▶ [TASK BRIEF]: Can you rename "column header" to "column heading" throughout the material below, leaving everything else unchanged?

[Interface element records]
┌──
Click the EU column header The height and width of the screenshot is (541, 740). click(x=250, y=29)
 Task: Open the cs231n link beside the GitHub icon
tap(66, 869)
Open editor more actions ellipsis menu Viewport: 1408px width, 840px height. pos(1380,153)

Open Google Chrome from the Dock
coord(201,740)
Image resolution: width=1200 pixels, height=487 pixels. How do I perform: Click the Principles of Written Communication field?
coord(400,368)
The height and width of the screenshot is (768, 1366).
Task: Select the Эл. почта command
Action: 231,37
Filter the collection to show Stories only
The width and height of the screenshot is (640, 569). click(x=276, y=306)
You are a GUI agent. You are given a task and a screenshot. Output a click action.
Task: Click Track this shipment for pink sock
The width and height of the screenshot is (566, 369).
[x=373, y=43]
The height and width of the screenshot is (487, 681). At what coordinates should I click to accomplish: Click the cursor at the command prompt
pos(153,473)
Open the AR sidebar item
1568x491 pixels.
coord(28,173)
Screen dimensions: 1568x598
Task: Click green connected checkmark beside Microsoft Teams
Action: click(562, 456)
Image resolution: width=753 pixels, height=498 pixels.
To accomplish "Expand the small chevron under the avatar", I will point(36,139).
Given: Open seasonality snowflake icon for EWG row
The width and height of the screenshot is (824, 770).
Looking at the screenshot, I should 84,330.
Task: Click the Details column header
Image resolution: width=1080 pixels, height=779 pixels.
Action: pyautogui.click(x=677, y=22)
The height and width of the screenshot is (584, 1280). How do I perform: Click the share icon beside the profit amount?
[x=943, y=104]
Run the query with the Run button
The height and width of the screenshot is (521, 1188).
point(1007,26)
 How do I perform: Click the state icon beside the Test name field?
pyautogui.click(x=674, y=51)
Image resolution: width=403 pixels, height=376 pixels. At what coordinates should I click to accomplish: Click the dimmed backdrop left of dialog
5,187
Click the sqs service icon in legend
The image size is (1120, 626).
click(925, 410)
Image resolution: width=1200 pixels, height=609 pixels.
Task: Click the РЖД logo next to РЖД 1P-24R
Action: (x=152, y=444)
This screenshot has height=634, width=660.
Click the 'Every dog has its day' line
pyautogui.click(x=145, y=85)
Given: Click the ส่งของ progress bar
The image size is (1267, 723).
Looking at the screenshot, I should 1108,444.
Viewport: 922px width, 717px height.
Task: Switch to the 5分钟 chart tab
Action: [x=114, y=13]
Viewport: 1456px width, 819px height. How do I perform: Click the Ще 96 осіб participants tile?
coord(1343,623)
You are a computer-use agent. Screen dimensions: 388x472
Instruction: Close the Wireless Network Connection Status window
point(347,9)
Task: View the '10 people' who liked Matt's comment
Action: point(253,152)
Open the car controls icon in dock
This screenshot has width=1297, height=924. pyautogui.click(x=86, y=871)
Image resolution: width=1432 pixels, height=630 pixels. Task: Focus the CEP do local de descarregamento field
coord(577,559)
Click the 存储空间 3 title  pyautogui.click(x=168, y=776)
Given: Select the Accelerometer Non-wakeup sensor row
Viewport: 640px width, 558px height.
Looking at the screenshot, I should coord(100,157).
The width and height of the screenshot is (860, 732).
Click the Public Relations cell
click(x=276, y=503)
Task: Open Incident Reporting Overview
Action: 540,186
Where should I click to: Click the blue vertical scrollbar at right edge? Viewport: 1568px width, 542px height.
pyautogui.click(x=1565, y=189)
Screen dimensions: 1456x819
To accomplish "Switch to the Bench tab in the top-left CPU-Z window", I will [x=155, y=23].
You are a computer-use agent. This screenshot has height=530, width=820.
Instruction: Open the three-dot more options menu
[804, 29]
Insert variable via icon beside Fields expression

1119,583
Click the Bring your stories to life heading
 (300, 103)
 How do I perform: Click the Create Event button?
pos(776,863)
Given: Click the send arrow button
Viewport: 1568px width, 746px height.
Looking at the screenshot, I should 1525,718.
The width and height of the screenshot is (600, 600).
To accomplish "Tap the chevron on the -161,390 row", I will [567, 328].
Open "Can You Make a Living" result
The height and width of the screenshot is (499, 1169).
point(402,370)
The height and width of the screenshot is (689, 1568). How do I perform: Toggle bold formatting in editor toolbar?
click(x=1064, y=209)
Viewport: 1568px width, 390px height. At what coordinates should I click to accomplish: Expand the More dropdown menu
└──
▶ [THE OUTPUT]:
Click the EU column heading The height and width of the screenshot is (541, 740). click(x=250, y=29)
 Task: Open the cs231n link beside the GitHub icon
tap(66, 869)
Open editor more actions ellipsis menu Viewport: 1408px width, 840px height. pos(1380,153)

Open Google Chrome from the Dock
coord(201,740)
Image resolution: width=1200 pixels, height=487 pixels. How do I perform: Click the Principles of Written Communication field?
coord(400,368)
The height and width of the screenshot is (768, 1366).
Task: Select the Эл. почта command
Action: 231,37
Filter the collection to show Stories only
The width and height of the screenshot is (640, 569). click(x=276, y=306)
You are a GUI agent. You are given a task and a screenshot. Output a click action.
Task: Click Track this shipment for pink sock
The width and height of the screenshot is (566, 369).
[x=373, y=43]
The height and width of the screenshot is (487, 681). At what coordinates should I click to accomplish: Click the cursor at the command prompt
pos(153,473)
Open the AR sidebar item
1568x491 pixels.
coord(28,173)
Screen dimensions: 1568x598
Task: Click green connected checkmark beside Microsoft Teams
Action: click(562, 456)
Image resolution: width=753 pixels, height=498 pixels.
To accomplish "Expand the small chevron under the avatar", I will point(36,139).
Given: Open seasonality snowflake icon for EWG row
The width and height of the screenshot is (824, 770).
Looking at the screenshot, I should 84,330.
Task: Click the Details column heading
Image resolution: width=1080 pixels, height=779 pixels.
Action: pyautogui.click(x=677, y=22)
The height and width of the screenshot is (584, 1280). How do I perform: Click the share icon beside the profit amount?
[x=943, y=104]
Run the query with the Run button
The height and width of the screenshot is (521, 1188).
point(1007,26)
 How do I perform: Click the state icon beside the Test name field?
pyautogui.click(x=674, y=51)
Image resolution: width=403 pixels, height=376 pixels. At what coordinates should I click to accomplish: Click the dimmed backdrop left of dialog
5,187
Click the sqs service icon in legend
The image size is (1120, 626).
click(925, 410)
Image resolution: width=1200 pixels, height=609 pixels.
Task: Click the РЖД logo next to РЖД 1P-24R
Action: (x=152, y=444)
This screenshot has height=634, width=660.
Click the 'Every dog has its day' line
pyautogui.click(x=145, y=85)
Given: Click the ส่งของ progress bar
The image size is (1267, 723).
Looking at the screenshot, I should 1108,444.
Viewport: 922px width, 717px height.
Task: Switch to the 5分钟 chart tab
Action: [x=114, y=13]
Viewport: 1456px width, 819px height. How do I perform: Click the Ще 96 осіб participants tile?
coord(1343,623)
You are a computer-use agent. Screen dimensions: 388x472
Instruction: Close the Wireless Network Connection Status window
point(347,9)
Task: View the '10 people' who liked Matt's comment
Action: point(253,152)
Open the car controls icon in dock
This screenshot has width=1297, height=924. pyautogui.click(x=86, y=871)
Image resolution: width=1432 pixels, height=630 pixels. Task: Focus the CEP do local de descarregamento field
coord(577,559)
Click the 存储空间 3 title  pyautogui.click(x=168, y=776)
Given: Select the Accelerometer Non-wakeup sensor row
Viewport: 640px width, 558px height.
Looking at the screenshot, I should coord(100,157).
The width and height of the screenshot is (860, 732).
Click the Public Relations cell
click(x=276, y=503)
Task: Open Incident Reporting Overview
Action: 540,186
Where should I click to: Click the blue vertical scrollbar at right edge? Viewport: 1568px width, 542px height.
pyautogui.click(x=1565, y=189)
Screen dimensions: 1456x819
To accomplish "Switch to the Bench tab in the top-left CPU-Z window", I will [x=155, y=23].
You are a computer-use agent. This screenshot has height=530, width=820.
Instruction: Open the three-dot more options menu
[804, 29]
Insert variable via icon beside Fields expression

1119,583
Click the Bring your stories to life heading
 (300, 103)
 How do I perform: Click the Create Event button?
pos(776,863)
Given: Click the send arrow button
Viewport: 1568px width, 746px height.
Looking at the screenshot, I should 1525,718.
The width and height of the screenshot is (600, 600).
To accomplish "Tap the chevron on the -161,390 row", I will [567, 328].
Open "Can You Make a Living" result
The height and width of the screenshot is (499, 1169).
point(402,370)
The height and width of the screenshot is (689, 1568). How do I perform: Toggle bold formatting in editor toolbar?
click(x=1064, y=209)
Viewport: 1568px width, 390px height. At what coordinates should I click to accomplish: Expand the More dropdown menu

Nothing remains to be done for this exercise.